Data for the task ▸
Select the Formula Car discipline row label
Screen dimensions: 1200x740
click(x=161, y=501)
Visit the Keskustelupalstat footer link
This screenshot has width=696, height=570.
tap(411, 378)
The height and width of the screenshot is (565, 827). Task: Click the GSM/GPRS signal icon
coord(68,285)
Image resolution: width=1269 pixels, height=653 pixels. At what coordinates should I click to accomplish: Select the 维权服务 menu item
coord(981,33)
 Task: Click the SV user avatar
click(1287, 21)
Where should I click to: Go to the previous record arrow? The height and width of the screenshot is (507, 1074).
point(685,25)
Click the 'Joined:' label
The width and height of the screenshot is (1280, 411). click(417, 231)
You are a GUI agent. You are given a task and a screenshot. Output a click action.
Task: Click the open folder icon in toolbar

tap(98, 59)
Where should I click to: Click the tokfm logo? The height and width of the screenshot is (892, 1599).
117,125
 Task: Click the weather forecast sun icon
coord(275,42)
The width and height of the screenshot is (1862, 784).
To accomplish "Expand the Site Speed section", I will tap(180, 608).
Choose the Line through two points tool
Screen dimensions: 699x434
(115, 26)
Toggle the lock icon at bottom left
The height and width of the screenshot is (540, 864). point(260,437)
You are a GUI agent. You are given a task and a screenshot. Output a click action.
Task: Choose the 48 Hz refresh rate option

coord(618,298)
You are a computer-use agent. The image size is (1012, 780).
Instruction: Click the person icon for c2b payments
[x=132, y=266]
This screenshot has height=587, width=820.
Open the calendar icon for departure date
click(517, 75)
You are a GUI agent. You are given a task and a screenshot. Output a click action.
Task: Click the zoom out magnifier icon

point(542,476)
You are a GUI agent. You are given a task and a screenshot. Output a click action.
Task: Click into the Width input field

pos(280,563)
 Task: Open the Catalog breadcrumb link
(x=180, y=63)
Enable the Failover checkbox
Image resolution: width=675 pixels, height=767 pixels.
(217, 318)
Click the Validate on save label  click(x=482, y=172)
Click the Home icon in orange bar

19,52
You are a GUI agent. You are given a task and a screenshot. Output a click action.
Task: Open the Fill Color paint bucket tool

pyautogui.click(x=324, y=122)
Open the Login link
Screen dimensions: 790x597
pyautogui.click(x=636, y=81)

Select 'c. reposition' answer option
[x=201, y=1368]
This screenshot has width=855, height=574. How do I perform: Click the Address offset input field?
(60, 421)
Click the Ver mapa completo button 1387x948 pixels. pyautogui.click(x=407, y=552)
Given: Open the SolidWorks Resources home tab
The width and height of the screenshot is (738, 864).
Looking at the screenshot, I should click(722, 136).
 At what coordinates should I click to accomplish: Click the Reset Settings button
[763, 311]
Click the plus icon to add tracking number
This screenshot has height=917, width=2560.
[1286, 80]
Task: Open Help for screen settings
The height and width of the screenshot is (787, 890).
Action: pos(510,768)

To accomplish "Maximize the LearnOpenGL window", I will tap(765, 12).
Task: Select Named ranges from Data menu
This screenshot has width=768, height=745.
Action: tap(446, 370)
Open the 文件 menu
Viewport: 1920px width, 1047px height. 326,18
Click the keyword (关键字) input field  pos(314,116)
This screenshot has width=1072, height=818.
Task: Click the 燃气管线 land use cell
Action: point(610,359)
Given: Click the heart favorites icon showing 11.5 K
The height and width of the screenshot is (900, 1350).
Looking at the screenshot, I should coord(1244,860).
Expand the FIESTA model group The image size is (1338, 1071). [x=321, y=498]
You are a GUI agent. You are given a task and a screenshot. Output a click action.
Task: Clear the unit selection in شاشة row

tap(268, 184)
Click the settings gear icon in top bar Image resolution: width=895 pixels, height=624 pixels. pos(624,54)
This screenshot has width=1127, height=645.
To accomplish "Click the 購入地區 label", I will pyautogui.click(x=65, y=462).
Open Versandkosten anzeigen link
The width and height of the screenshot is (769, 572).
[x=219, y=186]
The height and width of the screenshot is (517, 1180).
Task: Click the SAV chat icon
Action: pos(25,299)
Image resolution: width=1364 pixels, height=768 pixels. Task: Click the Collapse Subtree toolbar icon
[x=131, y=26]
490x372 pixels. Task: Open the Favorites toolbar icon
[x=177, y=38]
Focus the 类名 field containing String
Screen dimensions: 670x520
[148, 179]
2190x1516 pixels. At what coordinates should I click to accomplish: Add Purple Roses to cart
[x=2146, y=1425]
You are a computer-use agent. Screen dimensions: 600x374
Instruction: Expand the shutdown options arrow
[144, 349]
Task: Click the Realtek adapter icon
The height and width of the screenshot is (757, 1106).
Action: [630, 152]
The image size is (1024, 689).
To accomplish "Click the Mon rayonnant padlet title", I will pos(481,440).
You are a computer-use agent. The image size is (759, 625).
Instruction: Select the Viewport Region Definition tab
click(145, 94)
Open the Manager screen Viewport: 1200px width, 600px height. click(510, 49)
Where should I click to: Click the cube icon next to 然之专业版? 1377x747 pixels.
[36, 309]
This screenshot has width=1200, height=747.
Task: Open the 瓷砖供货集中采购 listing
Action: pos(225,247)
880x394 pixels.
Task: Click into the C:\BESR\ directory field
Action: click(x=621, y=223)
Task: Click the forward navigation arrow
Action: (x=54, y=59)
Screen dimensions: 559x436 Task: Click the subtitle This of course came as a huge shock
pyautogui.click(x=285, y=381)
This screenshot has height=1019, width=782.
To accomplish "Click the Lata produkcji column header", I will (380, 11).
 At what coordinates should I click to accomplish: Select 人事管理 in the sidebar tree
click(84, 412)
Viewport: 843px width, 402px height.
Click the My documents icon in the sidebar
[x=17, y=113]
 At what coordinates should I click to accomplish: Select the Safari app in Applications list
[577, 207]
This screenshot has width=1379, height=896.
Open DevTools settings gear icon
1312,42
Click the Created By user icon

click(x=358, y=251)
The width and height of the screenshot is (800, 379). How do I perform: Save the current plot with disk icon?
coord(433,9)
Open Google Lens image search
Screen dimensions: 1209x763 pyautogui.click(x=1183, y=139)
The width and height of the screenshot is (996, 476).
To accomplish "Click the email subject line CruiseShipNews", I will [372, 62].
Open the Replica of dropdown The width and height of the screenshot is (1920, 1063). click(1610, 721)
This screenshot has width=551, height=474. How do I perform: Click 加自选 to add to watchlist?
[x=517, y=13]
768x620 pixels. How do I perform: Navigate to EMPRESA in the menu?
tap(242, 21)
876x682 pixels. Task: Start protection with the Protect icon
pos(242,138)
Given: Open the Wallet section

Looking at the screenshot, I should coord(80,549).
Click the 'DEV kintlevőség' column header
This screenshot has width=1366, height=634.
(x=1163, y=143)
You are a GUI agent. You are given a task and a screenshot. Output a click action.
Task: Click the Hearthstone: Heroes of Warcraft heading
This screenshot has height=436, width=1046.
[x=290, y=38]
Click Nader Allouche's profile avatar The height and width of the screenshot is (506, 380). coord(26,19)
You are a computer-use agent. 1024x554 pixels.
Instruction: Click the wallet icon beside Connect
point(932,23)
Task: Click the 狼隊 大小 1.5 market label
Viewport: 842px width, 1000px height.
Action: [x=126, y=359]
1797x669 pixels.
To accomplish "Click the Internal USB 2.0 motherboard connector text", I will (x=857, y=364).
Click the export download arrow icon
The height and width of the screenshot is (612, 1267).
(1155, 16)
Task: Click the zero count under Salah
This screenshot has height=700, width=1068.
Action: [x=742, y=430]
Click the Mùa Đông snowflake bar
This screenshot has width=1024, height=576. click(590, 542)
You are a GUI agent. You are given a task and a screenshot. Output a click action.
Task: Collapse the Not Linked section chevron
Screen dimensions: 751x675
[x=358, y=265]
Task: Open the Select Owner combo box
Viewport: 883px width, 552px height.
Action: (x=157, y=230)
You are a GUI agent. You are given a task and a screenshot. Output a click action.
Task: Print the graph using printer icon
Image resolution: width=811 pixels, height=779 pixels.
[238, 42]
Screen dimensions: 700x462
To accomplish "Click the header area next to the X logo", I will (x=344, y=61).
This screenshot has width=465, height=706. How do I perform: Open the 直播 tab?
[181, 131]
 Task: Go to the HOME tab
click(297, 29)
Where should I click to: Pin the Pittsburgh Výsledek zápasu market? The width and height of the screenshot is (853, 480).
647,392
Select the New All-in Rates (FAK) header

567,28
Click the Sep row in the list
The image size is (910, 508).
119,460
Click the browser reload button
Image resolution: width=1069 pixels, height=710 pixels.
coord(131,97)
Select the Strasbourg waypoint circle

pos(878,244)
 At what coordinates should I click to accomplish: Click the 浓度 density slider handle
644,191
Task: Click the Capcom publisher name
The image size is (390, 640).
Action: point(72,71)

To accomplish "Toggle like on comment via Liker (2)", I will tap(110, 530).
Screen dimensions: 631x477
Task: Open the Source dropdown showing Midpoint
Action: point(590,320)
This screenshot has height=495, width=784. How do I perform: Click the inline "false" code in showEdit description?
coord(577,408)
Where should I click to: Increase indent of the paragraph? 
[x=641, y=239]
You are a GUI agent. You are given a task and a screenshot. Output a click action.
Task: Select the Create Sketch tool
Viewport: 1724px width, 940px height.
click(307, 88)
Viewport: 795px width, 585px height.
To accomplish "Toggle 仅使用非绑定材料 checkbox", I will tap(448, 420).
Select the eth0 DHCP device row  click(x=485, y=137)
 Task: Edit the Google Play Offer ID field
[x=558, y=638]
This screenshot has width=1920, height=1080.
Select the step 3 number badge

Problem ▸ Out of the data above, set down the lines from the one with "Task: Click the SV user avatar" to the one with "The width and height of the screenshot is (1862, 784).", both included, exactly as written and with no additions.

Written answer ▸
 Task: Click the SV user avatar
click(1287, 21)
Where should I click to: Go to the previous record arrow? The height and width of the screenshot is (507, 1074).
point(685,25)
Click the 'Joined:' label
The width and height of the screenshot is (1280, 411). click(417, 231)
You are a GUI agent. You are given a task and a screenshot. Output a click action.
Task: Click the open folder icon in toolbar

tap(98, 59)
Where should I click to: Click the tokfm logo? The height and width of the screenshot is (892, 1599).
117,125
 Task: Click the weather forecast sun icon
coord(275,42)
The width and height of the screenshot is (1862, 784).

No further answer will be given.